(Beginning of TASK INPUTS)
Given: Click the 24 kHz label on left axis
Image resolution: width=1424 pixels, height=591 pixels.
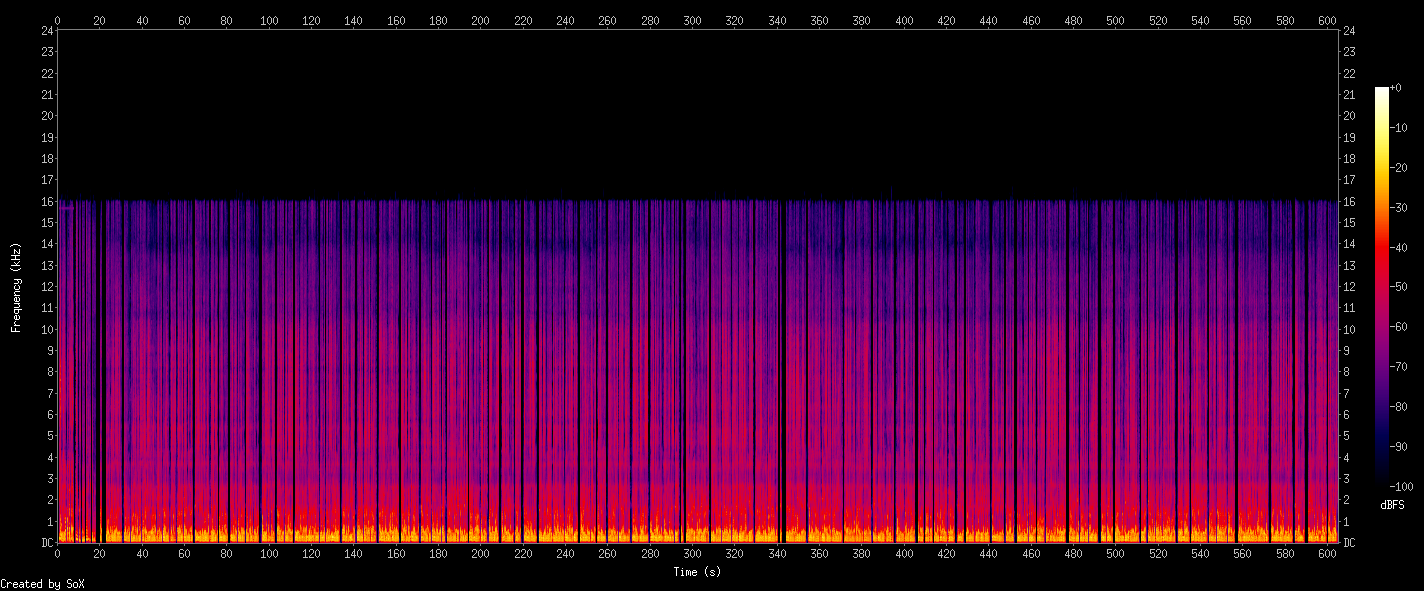Looking at the screenshot, I should pos(46,30).
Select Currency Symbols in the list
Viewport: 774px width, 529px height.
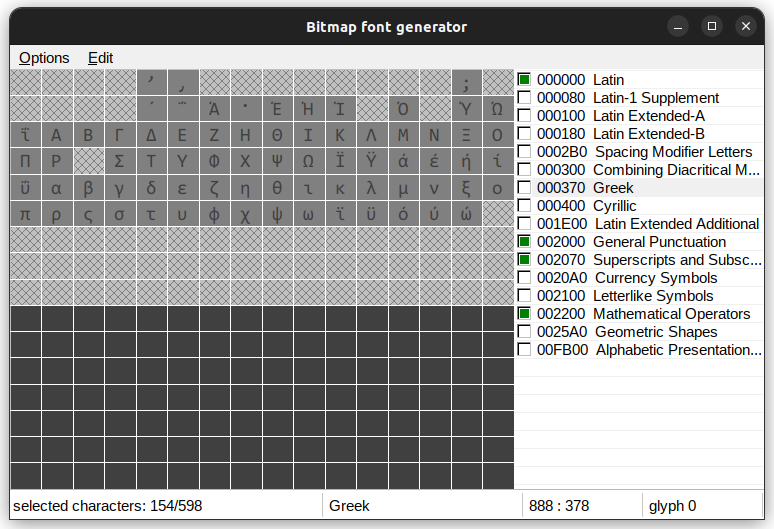655,278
(End of TASK INPUTS)
→ ACTION ITEM:
From the entries above, output every line exactly and omit any image.

→ RESULT OF THE EXERCISE:
Given: Click the 24 kHz label on left axis
Image resolution: width=1424 pixels, height=591 pixels.
Looking at the screenshot, I should pos(46,30).
Select Currency Symbols in the list
Viewport: 774px width, 529px height.
655,278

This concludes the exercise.